Stored items:
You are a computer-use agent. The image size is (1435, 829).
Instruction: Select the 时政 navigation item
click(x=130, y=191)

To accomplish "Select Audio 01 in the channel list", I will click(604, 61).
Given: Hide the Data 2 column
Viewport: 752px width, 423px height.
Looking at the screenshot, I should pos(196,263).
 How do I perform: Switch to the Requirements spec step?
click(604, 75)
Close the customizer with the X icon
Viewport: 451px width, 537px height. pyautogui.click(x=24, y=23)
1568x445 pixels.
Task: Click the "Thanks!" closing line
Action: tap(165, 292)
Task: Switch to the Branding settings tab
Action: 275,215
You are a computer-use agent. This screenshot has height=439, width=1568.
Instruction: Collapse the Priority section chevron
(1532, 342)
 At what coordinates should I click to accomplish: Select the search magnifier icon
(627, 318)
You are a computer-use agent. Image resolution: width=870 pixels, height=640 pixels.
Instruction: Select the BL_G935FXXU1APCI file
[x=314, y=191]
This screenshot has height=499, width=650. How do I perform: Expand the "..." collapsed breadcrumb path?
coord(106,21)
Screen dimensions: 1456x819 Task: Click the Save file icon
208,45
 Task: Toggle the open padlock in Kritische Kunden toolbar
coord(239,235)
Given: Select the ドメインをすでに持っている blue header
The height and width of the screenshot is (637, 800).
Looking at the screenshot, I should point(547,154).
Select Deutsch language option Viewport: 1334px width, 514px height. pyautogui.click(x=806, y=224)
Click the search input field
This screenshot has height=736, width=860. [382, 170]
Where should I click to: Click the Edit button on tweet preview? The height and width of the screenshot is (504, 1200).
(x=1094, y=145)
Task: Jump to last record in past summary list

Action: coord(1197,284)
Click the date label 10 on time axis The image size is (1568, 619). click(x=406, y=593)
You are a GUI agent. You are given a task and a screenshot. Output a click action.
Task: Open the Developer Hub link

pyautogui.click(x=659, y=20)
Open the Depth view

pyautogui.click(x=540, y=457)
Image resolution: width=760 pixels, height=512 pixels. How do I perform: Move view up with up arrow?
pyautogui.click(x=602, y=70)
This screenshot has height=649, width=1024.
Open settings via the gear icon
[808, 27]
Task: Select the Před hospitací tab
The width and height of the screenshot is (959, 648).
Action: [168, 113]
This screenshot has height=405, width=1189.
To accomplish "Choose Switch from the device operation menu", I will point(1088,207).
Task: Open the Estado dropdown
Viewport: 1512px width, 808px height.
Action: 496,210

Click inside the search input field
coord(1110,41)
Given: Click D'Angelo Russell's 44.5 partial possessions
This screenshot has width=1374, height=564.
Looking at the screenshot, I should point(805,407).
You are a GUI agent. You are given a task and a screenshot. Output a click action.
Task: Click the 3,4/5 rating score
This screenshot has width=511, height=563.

**Exercise**
All of the data above should be duplicated exactly.

**Response to this exercise**
You are a computer-use agent. The image size is (1435, 829).
Instruction: Select the 时政 navigation item
click(x=130, y=191)

To accomplish "Select Audio 01 in the channel list", I will click(604, 61).
Given: Hide the Data 2 column
Viewport: 752px width, 423px height.
Looking at the screenshot, I should pos(196,263).
 How do I perform: Switch to the Requirements spec step?
click(604, 75)
Close the customizer with the X icon
Viewport: 451px width, 537px height. pyautogui.click(x=24, y=23)
1568x445 pixels.
Task: Click the "Thanks!" closing line
Action: tap(165, 292)
Task: Switch to the Branding settings tab
Action: 275,215
You are a computer-use agent. This screenshot has height=439, width=1568.
Instruction: Collapse the Priority section chevron
(1532, 342)
 At what coordinates should I click to accomplish: Select the search magnifier icon
(627, 318)
You are a computer-use agent. Image resolution: width=870 pixels, height=640 pixels.
Instruction: Select the BL_G935FXXU1APCI file
[x=314, y=191]
This screenshot has height=499, width=650. How do I perform: Expand the "..." collapsed breadcrumb path?
coord(106,21)
Screen dimensions: 1456x819 Task: Click the Save file icon
208,45
 Task: Toggle the open padlock in Kritische Kunden toolbar
coord(239,235)
Given: Select the ドメインをすでに持っている blue header
The height and width of the screenshot is (637, 800).
Looking at the screenshot, I should point(547,154).
Select Deutsch language option Viewport: 1334px width, 514px height. pyautogui.click(x=806, y=224)
Click the search input field
This screenshot has height=736, width=860. [382, 170]
Where should I click to: Click the Edit button on tweet preview? The height and width of the screenshot is (504, 1200).
(x=1094, y=145)
Task: Jump to last record in past summary list

Action: coord(1197,284)
Click the date label 10 on time axis The image size is (1568, 619). click(x=406, y=593)
You are a GUI agent. You are given a task and a screenshot. Output a click action.
Task: Open the Developer Hub link

pyautogui.click(x=659, y=20)
Open the Depth view

pyautogui.click(x=540, y=457)
Image resolution: width=760 pixels, height=512 pixels. How do I perform: Move view up with up arrow?
pyautogui.click(x=602, y=70)
This screenshot has height=649, width=1024.
Open settings via the gear icon
[808, 27]
Task: Select the Před hospitací tab
The width and height of the screenshot is (959, 648).
Action: [168, 113]
This screenshot has height=405, width=1189.
To accomplish "Choose Switch from the device operation menu", I will point(1088,207).
Task: Open the Estado dropdown
Viewport: 1512px width, 808px height.
Action: 496,210

Click inside the search input field
coord(1110,41)
Given: Click D'Angelo Russell's 44.5 partial possessions
This screenshot has width=1374, height=564.
Looking at the screenshot, I should point(805,407).
You are a GUI agent. You are given a task and a screenshot. Output a click action.
Task: Click the 3,4/5 rating score
This screenshot has width=511, height=563.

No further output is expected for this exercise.